▶ **ARTICLE**
╭──

Repayments on bank facilities --- --- (88,750)
Principal payments on capital lease obligations --- (26,466) (75,310)
Proceeds from stock plans 287,126 163,284 426,687
------------ ----------- -----------

Net cash provided by financing activities 287,126 136,818 262,627
------------ ----------- -----------
Net (decrease) increase in cash and cash equivalents (1,708,861) 342,273 1,912,096

Cash and cash equivalents at beginning of year 2,566,067 2,223,794 311,698
------------ ----------- -----------

Cash and cash equivalents at end of year $ 857,206 $ 2,566,067 $ 2,223,794
------------ ----------- -----------
------------ ----------- -----------

SUPPLEMENTAL DISCLOSURE OF CASH FLOW INFORMATION

Cash paid during the year for:

Interest $ 14,783 $ 1,217 $ 13,809
------------ ----------- -----------
------------ ----------- -----------
Income taxes $ 33,824 $ 447,590 $ 1,482,210
------------ ----------- -----------
------------ ----------- -----------



The accompanying notes are an integral part of the consolidated financial
statements.

-31-



NOTES TO CONSOLIDATED FINANCIAL STATEMENTS



1. SUMMARY OF SIGNIFICANT ACCOUNTING POLICIES

BUSINESS SEGMENT:

SBE, Inc. and subsidiary (the Company) designs and manufactures high-performance
network systems and products for world-wide distribution. During 1995 the
Company invested significant resources in developing netXpand, its new line of
standalone remote LAN access server/router products. As a result of this
investment and decreased sales attributable to the shift in product focus, the
Company incurred substantial operating losses in fiscal 1995. The Company's
business falls exclusively within one industry segment.

PRINCIPLES OF CONSOLIDATION:

The consolidated financial statements include the accounts of the Company and
its wholly-owned subsidiary.

CASH EQUIVALENTS:

The Company considers all highly liquid investments readily convertible into
cash with an original maturity of three months or less upon acquisition by the
Company to be cash equivalents. Substantially all of its cash and cash
equivalents are held in two large financial institutions.

INVESTMENTS:

Effective November 1, 1993, the Company adopted Statement of Financial
Accounting Standards (SFAS) No. 115 "Accounting for Certain Investments in Debt
and Equity Securities." This statement requires that securities be classified
as "held to maturity," "available for sale," or "trading," and the securities in
each classification be accounted for at either amortized cost or fair market
value, depending upon their classification. The Company classifies its
investments as "available for sale," and therefore records the investment at
fair market value with any unrealized losses or gains reflected as a separate
component of shareholders' equity. The Company had no investments as of October
31, 1995. During fiscal 1995, the Company sold all of its investments for
proceeds of $5,936,416 and realized losses of $293,797. For purposes of
determining realized losses, the cost of investments is based upon the specific
identification method.

╰──

▶ **PROVIDED INFORMATION**

╭──

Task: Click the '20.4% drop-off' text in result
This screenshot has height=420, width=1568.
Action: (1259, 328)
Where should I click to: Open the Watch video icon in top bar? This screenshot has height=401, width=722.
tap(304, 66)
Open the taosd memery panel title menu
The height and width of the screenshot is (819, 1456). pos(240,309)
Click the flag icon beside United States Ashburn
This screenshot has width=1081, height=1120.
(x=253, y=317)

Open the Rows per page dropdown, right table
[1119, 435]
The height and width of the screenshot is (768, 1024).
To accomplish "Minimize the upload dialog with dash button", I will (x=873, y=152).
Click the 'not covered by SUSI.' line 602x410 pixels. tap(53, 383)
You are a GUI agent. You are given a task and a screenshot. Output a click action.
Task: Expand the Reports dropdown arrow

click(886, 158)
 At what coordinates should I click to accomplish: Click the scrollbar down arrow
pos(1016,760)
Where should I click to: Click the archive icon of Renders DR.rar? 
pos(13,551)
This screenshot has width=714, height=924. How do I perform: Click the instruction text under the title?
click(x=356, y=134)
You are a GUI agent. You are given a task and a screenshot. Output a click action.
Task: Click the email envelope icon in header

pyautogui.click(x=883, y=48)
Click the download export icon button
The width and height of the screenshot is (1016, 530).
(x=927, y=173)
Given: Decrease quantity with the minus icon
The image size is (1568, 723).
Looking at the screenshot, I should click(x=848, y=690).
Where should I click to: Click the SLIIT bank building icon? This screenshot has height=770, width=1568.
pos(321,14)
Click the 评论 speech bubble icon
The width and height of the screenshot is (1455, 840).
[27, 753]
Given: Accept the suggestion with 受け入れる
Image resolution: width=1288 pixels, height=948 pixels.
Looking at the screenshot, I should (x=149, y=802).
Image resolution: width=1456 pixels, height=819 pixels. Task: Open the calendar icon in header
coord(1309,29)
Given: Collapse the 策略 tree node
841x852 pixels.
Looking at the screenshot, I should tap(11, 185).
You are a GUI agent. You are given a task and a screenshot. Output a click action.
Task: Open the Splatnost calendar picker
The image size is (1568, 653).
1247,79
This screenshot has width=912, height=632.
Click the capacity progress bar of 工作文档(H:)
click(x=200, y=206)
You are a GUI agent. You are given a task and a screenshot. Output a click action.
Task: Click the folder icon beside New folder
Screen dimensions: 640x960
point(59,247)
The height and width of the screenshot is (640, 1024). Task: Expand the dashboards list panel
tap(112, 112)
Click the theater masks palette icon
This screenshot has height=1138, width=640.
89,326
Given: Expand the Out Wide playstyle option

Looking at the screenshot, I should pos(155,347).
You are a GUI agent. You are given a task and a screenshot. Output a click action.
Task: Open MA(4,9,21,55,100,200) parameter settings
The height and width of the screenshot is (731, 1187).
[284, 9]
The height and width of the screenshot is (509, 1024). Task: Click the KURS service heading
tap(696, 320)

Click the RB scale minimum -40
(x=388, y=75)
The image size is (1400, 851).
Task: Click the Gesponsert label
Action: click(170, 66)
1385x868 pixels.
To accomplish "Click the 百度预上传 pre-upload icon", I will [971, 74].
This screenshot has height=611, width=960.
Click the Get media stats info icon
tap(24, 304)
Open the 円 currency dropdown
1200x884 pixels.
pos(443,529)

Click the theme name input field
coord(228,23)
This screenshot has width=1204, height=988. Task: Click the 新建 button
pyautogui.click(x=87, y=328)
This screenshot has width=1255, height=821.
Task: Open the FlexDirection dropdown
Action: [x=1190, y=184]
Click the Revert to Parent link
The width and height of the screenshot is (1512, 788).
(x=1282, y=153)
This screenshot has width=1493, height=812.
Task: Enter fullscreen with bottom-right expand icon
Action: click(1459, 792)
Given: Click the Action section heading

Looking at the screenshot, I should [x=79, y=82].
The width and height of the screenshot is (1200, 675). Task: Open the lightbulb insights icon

╰──

▶ **WHAT IS EXPECTED**
Copy out everything in the financial statements above from "1. SUMMARY OF" down to "one industry segment.", keeping the wording unchanged.

▶ **EXERCISE RESPONSE**
1. SUMMARY OF SIGNIFICANT ACCOUNTING POLICIES

BUSINESS SEGMENT:

SBE, Inc. and subsidiary (the Company) designs and manufactures high-performance
network systems and products for world-wide distribution. During 1995 the
Company invested significant resources in developing netXpand, its new line of
standalone remote LAN access server/router products. As a result of this
investment and decreased sales attributable to the shift in product focus, the
Company incurred substantial operating losses in fiscal 1995. The Company's
business falls exclusively within one industry segment.